You really answered this one yourself.  You choose to work for the larger company and if a better offer comes along, you can choose to leave them and go to work for someone else.  Wrestlers can’t do that.  They have to work for WWE exclusively, and do it when they WWE tells them to do so.  Also, let’s say you are working for a subcontractor and you are the guy who did the moulding.  They have friends over and they love it and ask for your name.  You give them a price and then the contractor you were working for took the job for you.  That is similar to the Twitch story.  Plus, you said you are treated like an employee, wrestlers are not.

In reaction to an earlier query concerning Survivor series and motivations.. what (if any) motivations do you envision would make it more believable/entertaining? Like maybe the winning five man team get a trophy or half off WWE ice cream sandwiches for a month... or perhaps for the champ vs champ - the winning champ gets to handpick his next opponent.

Honestly, there isn’t much I can think of that would matter so I am fine with ice cream sandwiches.  

AEW certainly isn't afraid to pat themselves on the back whenever they feel praise is deserved. Last weekend Kahn and others said Full Gear was the best PPV in some time. They had that graphic out the other week self-praising themselves for ratings they've received in the UK. There are other areas of their business (website, podcast, Heels) that could use vast improvement. Wouldn't a more professional approach be improving in those areas instead of constantly congratulating themselves on their matches? Act like you've experienced success before I say! 

I am going to be consistent here.  I hated when WWE used to do the masturbatory stuff about their product’s reach and viewership years ago and I hate when AEW does it now.  I am one who has always thought it was better to let other people sing your praises.

Watching the Paul Bearer documentary reminded me of how spot on his son's impression of him was at his Hall of Fame induction.  With the Undertaker's planned farewell ceremony at Survivor Series, do you think it would be a nice touch if they brought in Paul's son to take Paul's place and accompany the Undertaker to the ring?  Or should the spotlight remain 100% focused on Taker and not Paul's son?  Would Paul's son even agree to it, considering he has never appeared on WWE programming outside of the Hall of Fame induction?
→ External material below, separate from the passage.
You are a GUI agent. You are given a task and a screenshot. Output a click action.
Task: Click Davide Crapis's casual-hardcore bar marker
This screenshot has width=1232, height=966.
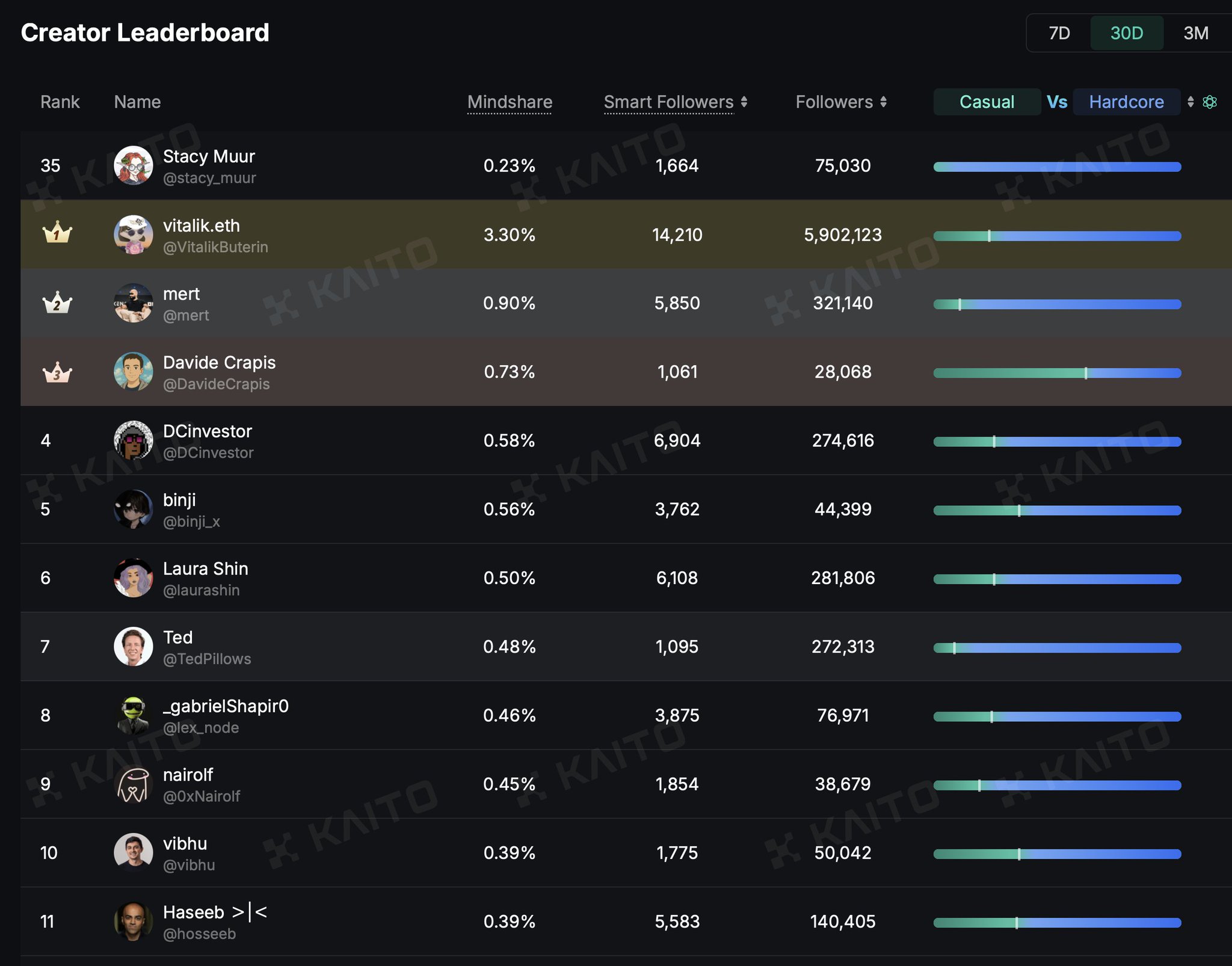pos(1086,373)
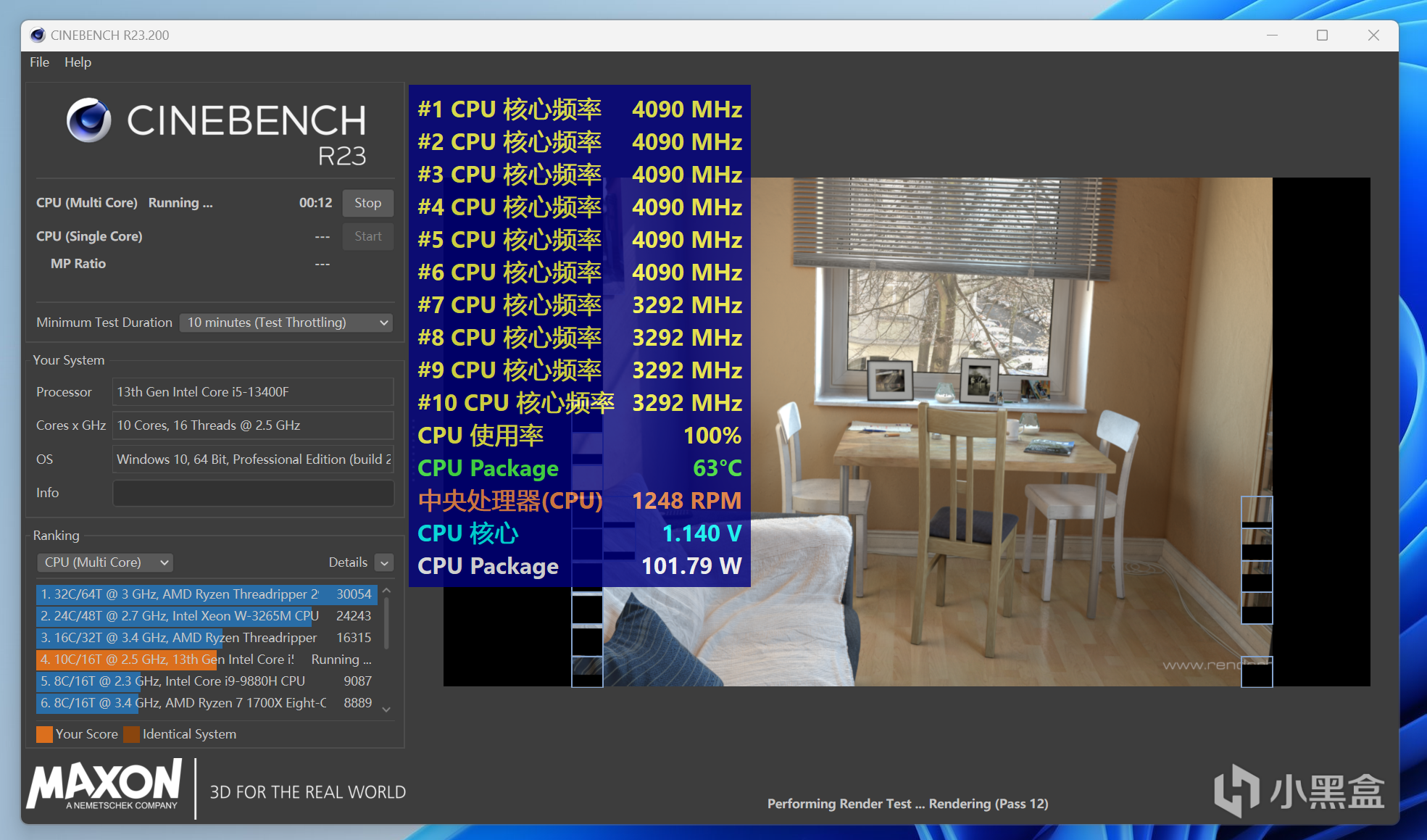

Here’s what I think.  It should be whatever Taker wants it to be, he has earned the right to write the script on the ceremony.  Whatever he wants is fine by me.

 I agree that the "battle for brand supremacy" at Survivor Series makes no sense whatsoever, for the same reasons you have repeatedly mentioned on your site.  Traditional Survivor Series 5-on-5 matches with teams randomly put together have also become stale.  If WWE were to remove the whole brand supremacy concept, how would you book Survivor Series going forward while still making it stand out from any other PPV show? 

It’s a hard concept to fix, which is why WWE considered scrapping it a few years ago.  It worked back in the days where they had three months to build to PPVs and TV was about pushing people to go to house shows and buy the pay events.  Now?  TV is the primary, by far, revenue draw and they have to produce five hours of first run programming every week.  That makes it hard to tell a three month story.  How would I fix the Survivor Series?  I would get rid of it.  It’s run its course and it’s a waste of champion vs. champion matches to me.  Putting losses on champions just doesn’t make sense to me.